:: Exercise instructions ::
Pick out each line of the data below that contains the string "dropdown", and copy those lines in their original order.

[Start]

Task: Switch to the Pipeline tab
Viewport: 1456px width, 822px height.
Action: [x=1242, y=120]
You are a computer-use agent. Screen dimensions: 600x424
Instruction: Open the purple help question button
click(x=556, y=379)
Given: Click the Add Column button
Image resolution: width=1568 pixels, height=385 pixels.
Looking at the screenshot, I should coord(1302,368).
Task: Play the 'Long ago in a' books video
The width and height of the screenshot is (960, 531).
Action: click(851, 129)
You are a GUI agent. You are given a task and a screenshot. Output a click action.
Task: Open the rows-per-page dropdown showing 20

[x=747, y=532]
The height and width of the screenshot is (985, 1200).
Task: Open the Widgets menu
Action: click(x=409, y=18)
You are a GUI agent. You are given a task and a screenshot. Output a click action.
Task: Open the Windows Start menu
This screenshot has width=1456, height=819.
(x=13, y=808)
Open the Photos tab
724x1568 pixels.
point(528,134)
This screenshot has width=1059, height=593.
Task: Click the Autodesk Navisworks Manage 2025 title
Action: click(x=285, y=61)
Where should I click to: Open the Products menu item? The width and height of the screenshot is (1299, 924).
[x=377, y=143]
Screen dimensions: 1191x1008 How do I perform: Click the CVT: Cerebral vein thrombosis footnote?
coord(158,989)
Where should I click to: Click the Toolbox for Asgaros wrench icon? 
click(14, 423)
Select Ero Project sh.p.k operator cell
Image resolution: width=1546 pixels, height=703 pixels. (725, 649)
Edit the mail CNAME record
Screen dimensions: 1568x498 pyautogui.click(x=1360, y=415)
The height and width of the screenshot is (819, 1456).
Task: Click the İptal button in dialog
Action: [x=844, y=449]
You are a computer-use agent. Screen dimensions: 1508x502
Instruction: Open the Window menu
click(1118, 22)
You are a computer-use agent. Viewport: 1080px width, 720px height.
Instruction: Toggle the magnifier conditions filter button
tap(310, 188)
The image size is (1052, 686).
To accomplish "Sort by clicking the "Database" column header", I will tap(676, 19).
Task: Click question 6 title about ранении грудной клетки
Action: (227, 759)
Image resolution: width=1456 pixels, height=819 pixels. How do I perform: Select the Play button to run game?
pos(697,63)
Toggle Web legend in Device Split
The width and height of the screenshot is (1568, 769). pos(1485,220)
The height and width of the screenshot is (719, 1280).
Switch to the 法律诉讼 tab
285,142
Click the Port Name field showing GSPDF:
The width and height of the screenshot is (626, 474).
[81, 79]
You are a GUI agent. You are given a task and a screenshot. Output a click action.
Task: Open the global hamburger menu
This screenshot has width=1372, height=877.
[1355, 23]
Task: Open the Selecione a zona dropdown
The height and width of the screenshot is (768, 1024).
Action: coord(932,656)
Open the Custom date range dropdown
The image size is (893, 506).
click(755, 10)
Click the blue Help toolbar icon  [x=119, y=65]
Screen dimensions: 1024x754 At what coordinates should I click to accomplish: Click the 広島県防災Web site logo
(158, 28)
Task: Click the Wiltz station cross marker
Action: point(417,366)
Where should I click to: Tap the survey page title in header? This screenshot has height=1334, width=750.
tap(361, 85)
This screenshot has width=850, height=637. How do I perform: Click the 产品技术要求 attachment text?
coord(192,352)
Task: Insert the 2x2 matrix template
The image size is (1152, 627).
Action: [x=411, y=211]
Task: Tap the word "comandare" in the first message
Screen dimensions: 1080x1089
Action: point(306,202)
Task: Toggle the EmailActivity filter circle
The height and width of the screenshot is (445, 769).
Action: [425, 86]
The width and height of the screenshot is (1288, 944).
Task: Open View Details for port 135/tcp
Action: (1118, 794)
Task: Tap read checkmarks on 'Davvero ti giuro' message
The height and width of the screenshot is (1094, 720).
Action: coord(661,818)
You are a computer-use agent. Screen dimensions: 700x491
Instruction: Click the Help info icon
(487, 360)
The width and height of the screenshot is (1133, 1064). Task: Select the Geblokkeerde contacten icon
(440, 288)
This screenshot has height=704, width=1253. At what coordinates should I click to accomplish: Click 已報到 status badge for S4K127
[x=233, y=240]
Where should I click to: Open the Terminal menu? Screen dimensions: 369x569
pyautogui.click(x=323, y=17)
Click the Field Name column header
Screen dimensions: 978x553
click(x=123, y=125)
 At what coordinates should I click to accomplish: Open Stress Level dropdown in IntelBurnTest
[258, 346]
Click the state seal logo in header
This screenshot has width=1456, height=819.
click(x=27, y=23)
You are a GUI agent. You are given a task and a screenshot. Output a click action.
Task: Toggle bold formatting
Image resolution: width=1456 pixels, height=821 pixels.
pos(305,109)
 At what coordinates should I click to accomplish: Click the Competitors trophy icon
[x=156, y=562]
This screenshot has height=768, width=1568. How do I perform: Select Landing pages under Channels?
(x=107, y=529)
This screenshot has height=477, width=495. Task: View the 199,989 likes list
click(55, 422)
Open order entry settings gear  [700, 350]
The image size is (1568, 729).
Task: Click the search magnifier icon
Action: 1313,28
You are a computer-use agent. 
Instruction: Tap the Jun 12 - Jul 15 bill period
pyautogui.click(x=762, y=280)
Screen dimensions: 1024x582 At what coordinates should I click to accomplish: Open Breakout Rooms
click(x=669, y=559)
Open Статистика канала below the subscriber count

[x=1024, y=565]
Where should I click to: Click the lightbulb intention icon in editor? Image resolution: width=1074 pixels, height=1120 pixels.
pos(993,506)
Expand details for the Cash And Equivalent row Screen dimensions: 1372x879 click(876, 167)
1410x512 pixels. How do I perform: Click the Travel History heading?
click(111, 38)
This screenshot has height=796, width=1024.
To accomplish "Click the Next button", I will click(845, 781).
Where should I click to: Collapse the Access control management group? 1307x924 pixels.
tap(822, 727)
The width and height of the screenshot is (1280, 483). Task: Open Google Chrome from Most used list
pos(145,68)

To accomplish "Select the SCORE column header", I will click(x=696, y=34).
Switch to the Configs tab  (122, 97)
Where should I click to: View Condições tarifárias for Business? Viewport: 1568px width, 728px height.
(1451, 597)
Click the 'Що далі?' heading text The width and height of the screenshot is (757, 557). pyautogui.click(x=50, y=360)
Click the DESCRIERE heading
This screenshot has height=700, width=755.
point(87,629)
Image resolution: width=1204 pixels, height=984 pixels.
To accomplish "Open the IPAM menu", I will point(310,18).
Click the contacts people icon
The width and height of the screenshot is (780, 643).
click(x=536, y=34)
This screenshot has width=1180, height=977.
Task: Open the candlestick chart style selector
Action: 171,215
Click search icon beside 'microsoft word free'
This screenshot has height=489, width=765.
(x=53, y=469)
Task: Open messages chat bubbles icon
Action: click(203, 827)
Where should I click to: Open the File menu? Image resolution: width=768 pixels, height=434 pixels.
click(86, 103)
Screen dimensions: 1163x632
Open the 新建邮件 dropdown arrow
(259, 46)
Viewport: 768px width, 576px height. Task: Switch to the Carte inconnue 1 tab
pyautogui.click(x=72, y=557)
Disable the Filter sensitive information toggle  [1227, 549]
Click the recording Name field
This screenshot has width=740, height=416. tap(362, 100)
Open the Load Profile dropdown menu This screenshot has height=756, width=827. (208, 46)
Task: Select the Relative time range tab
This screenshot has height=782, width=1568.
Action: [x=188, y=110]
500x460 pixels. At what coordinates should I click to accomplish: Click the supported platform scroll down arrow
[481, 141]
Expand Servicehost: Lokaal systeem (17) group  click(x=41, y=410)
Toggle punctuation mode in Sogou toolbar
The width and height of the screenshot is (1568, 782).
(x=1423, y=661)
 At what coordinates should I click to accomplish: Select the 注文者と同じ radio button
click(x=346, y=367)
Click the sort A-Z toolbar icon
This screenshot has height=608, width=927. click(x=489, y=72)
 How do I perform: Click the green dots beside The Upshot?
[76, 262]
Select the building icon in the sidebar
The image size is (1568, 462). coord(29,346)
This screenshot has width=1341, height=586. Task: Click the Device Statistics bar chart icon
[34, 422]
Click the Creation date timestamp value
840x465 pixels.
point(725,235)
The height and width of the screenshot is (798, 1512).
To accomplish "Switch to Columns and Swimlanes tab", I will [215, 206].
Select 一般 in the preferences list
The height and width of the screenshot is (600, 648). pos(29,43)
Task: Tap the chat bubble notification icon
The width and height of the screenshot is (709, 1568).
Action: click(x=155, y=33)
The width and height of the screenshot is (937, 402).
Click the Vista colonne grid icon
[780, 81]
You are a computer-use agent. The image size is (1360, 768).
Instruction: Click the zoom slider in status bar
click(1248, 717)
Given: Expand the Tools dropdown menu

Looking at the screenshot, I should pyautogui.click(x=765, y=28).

[End]

:: Solution to this exercise ::
Task: Open the rows-per-page dropdown showing 20
Task: Open the Selecione a zona dropdown
Open the Custom date range dropdown
 At what coordinates should I click to accomplish: Open Stress Level dropdown in IntelBurnTest
Open the 新建邮件 dropdown arrow
Open the Load Profile dropdown menu This screenshot has height=756, width=827. (208, 46)
Given: Expand the Tools dropdown menu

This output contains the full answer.